Lithocarpus bennettii
- Conservation status: Least Concern (IUCN 3.1)

Scientific classification
- Kingdom: Plantae
- Clade: Tracheophytes
- Clade: Angiosperms
- Clade: Eudicots
- Clade: Rosids
- Order: Fagales
- Family: Fagaceae
- Genus: Lithocarpus
- Species: L. bennettii
- Binomial name: Lithocarpus bennettii (Miq.) Rehder
- Synonyms: Cyclobalanus bennettii (Miq.) Oerst.; Pasania bennettii (Miq.) Gamble; Quercus bennettii Miq.; Quercus miqueliana Scheff.; Synaedrys bennettii (Miq.) Koidz.;

= Lithocarpus bennettii =

- Genus: Lithocarpus
- Species: bennettii
- Authority: (Miq.) Rehder
- Conservation status: LC
- Synonyms: Cyclobalanus bennettii , Pasania bennettii , Quercus bennettii , Quercus miqueliana , Synaedrys bennettii

Species of tree

Lithocarpus bennettii is a tree in the family Fagaceae. It is native to Southeast Asia.

==Description==
Lithocarpus bennettii grows as a tree up to 35 m tall with a trunk diameter of up to 80 cm. The greyish brown bark is smooth or fissured. The coriaceous leaves measure up to 12 cm long. Its dark purplish brown acorns are ovoid to conical and measure up to 2 cm long.

==Taxonomy==
Lithocarpus bennettii was initially described as Quercus bennettii by Dutch botanist Friedrich Anton Wilhelm Miquel in Flora van Nederlandsch Indie (Flora of the Dutch East Indies) in 1856. In 1919, Alfred Rehder transferred the species to the genus Lithocarpus. The type specimen was collected on Bangka Island, off Sumatra. The specific epithet honours the English botanist John Joseph Bennett.

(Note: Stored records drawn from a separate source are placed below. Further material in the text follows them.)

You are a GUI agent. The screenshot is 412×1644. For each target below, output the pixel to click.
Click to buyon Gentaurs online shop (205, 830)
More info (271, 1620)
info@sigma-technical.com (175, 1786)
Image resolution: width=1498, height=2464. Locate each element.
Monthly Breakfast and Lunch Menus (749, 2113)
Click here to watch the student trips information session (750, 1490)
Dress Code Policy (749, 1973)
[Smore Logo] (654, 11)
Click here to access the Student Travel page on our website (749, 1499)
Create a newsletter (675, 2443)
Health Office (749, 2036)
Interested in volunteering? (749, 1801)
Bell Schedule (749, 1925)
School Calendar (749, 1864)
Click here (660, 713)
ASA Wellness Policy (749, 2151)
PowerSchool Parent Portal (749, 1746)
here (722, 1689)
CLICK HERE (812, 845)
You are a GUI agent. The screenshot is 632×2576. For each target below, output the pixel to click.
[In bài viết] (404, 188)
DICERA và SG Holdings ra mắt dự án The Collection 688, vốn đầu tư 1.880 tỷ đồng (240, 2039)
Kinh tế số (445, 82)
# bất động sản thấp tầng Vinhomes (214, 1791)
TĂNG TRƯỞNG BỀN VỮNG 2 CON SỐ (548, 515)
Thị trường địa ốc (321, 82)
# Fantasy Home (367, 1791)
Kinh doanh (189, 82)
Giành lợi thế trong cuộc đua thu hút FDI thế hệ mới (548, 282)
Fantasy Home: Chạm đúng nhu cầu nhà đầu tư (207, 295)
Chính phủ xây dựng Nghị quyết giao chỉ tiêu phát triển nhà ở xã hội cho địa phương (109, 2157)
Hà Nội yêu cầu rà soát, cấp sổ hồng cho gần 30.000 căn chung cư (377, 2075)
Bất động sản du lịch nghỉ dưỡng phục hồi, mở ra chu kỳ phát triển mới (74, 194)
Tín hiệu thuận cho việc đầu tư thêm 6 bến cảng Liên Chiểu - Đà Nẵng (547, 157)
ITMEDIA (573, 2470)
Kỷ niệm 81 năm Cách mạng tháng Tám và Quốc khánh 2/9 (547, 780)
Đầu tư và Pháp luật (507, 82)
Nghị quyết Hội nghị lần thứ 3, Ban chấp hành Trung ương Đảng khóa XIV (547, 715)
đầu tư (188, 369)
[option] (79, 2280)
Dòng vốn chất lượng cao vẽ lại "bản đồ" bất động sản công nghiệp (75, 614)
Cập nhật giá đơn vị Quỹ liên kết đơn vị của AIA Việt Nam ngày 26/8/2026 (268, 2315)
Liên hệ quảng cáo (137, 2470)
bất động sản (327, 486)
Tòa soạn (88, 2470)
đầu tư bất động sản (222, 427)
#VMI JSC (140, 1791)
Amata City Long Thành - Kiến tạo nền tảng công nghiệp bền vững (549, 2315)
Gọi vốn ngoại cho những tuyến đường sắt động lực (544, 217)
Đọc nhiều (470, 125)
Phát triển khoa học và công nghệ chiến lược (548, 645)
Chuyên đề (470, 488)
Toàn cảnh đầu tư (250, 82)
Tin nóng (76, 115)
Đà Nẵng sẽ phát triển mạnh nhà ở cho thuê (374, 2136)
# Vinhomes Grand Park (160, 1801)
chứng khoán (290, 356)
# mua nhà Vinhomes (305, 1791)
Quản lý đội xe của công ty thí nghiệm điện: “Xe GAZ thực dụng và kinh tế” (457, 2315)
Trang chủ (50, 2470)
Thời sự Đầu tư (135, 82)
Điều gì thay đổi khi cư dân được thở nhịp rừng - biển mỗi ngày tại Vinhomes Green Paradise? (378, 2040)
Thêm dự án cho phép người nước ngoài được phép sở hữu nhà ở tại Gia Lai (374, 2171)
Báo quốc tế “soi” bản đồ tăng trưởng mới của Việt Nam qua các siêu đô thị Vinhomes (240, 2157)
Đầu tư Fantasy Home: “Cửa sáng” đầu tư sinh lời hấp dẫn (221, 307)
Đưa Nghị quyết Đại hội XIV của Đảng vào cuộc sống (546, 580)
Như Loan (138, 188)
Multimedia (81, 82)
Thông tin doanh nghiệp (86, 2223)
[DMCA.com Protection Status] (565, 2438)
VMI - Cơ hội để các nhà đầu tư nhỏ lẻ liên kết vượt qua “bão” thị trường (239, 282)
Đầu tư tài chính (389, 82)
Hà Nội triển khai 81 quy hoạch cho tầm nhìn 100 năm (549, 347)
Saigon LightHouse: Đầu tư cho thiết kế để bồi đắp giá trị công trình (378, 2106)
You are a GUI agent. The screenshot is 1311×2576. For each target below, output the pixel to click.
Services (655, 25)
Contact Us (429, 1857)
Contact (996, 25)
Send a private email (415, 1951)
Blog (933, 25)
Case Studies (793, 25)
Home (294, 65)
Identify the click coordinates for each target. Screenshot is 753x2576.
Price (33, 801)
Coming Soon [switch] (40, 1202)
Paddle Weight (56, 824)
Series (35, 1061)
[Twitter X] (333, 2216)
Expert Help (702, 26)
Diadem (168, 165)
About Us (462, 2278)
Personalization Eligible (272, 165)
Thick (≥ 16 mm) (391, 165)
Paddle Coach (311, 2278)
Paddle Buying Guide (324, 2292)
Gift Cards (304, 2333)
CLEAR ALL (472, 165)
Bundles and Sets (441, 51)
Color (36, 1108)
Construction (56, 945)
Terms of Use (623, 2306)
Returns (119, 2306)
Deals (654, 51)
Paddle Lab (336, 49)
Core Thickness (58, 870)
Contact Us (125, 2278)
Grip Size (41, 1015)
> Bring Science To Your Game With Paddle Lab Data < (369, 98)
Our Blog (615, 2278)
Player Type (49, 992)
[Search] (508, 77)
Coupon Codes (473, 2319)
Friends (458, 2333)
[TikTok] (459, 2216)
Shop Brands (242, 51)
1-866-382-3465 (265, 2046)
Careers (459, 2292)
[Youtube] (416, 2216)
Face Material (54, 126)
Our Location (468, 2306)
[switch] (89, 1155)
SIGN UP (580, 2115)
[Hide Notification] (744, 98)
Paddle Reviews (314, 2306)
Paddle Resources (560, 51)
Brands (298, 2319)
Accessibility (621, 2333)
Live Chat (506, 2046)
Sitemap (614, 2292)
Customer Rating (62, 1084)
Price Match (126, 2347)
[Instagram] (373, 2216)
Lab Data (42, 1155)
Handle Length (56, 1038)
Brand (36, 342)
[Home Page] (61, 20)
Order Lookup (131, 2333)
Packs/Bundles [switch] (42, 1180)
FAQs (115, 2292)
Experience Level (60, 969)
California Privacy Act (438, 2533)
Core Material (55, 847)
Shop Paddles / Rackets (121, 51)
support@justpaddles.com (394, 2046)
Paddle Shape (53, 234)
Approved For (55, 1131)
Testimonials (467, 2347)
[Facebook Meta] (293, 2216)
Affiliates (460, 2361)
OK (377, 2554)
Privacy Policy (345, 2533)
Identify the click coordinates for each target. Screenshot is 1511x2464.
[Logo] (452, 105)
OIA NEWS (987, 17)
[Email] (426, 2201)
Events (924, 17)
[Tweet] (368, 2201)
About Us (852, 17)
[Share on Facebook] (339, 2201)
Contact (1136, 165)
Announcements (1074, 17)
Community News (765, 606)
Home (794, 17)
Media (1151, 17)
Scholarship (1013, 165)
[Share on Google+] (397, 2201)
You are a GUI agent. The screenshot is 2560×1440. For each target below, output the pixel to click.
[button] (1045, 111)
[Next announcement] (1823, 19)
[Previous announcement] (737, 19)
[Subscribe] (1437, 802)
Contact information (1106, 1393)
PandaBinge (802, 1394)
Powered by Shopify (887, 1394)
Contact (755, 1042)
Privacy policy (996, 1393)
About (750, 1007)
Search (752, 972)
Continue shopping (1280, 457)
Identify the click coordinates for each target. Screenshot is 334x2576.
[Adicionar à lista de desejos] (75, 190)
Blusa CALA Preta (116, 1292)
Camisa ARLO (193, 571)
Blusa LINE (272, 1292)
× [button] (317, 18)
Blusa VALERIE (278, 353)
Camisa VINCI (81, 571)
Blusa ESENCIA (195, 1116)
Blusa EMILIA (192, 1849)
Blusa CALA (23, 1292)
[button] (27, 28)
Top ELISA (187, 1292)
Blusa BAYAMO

==Distribution and habitat==
Lithocarpus bennettii is native to Thailand, Borneo, Peninsular Malaysia, Singapore and Sumatra. Its habitat is dipterocarp and kerangas forests at 200–1200 m elevation.

==Conservation==
Lithocarpus bennettii has been assessed as least concern on the IUCN Red List. Its region has seen deforestation and conversion of land for farming and urban development. The species is sometimes harvested for local use. It is not known to be in any protected areas. The species has been assessed as critically endangered in Singapore.

==Uses==
Lithocarpus bennettii is used in construction and as a furniture material. The species is also harvested for firewood.